Jacques Lacan, Le Séminaire livre X, L’angoisse, Seuil, p. 241-242.
Là où, quelques années avant lui, Bataille avait fait résonner la vérité scandaleuse d’une parole sans concession qui déjouait tous les pièges et traversait tous les codes au nom d’un non-savoir souverain, qui trouvait dans l’« expérience intérieure » son assise et dans la figure troublante d’Edwarda son emblème, Lacan […], va trouver sa propre voix. Théorie du sujet parlant mais aussi doctrine de la Loi, qui en un sens manquait à Bataille. Lacan docteur, mais au sens où l’on dit : docteur de la Loi chez les juifs. Lacan, après le juif Freud, dégageant cette instance incontournable dans l’espace de l’athéisme moderne ouvert par Nietzsche. Lacan, donc, menant un tout autre débat que celui des sciences humaines, contrairement aux apparences, menant ce grand débat avec la religion que la philosophie des Lumières croyait avoir conclu une fois pour toutes, qu’un Hegel pensait avoir résorbé dans l’exposition sans faille de son système et qu’un certain Nietzsche révélait avec son génie propre au cœur de notre modernité.
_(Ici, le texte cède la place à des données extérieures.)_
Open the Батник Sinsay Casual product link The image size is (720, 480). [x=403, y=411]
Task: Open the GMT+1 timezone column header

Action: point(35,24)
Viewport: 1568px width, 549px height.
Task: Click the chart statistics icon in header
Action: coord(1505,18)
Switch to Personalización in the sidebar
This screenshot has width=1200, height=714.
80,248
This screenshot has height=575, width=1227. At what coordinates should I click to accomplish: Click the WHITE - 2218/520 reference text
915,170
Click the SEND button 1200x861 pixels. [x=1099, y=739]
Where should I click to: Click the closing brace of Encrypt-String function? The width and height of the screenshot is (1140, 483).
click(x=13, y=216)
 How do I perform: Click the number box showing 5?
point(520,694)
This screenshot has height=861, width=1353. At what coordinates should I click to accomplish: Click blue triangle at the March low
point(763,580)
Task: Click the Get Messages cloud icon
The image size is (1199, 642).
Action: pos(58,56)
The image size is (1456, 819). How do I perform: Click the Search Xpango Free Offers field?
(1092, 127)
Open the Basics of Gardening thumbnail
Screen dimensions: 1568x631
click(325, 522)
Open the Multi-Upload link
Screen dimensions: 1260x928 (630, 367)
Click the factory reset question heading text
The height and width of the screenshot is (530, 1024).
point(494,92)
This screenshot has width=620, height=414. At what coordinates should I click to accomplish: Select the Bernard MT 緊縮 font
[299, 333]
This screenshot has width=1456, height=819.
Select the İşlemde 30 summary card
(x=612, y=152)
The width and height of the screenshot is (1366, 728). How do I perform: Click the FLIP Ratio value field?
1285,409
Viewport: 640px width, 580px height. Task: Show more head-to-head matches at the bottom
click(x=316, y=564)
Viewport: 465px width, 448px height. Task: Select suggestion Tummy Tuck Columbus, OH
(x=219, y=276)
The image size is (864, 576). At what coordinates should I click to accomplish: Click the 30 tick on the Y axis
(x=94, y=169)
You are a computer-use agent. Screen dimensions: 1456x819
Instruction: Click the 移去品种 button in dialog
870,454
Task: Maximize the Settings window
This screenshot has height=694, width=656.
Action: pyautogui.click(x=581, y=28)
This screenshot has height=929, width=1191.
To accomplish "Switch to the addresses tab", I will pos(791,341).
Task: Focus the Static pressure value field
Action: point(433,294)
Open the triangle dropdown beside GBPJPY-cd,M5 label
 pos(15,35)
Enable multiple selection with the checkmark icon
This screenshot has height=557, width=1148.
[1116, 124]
Bernard Sichère, Le moment lacanien, Grasset, p. 50-51.
Je me rappelle la phrase de Lacan lorsqu’il m’a donné mon deuxième rendez-vous : « Venez exactement à la même heure. » À ma montre, il était 16 h 37 : il était impossible d’arriver exactement à la même heure. L’impossible était là.
À l’époque, poussée par mon entourage, je voulais quitter mon mari : il n’était pas travailleur, il était peintre, il venait de loin, de la guerre de Corée. Lacan m’a fait entendre dès la deuxième séance que je n’avais pas à le quitter. Ce fut extrêmement pacifiant. […]
J’ai eu aussi l’inimaginable bonheur que ce mari complètement fou, atypique, et très critiqué dans le milieu analytique, ait eu une passion pour Lacan. Il était peintre, pas du tout branché sur la psychanalyse, mais tout ce qu’il pouvait entendre de Lacan lui était précieux. Quand je partais les week-ends aux congrès de l’École, le soir aux cartels, les après-midi à la traduction de « L’Esquisse », jamais il ne m’a dit de rester à la maison, il s’est occupé avec grande joie des enfants.
Suzanne Hommel, « Une Allemande à Paris », Qui sont vos psychanalystes ?, p. 108-109.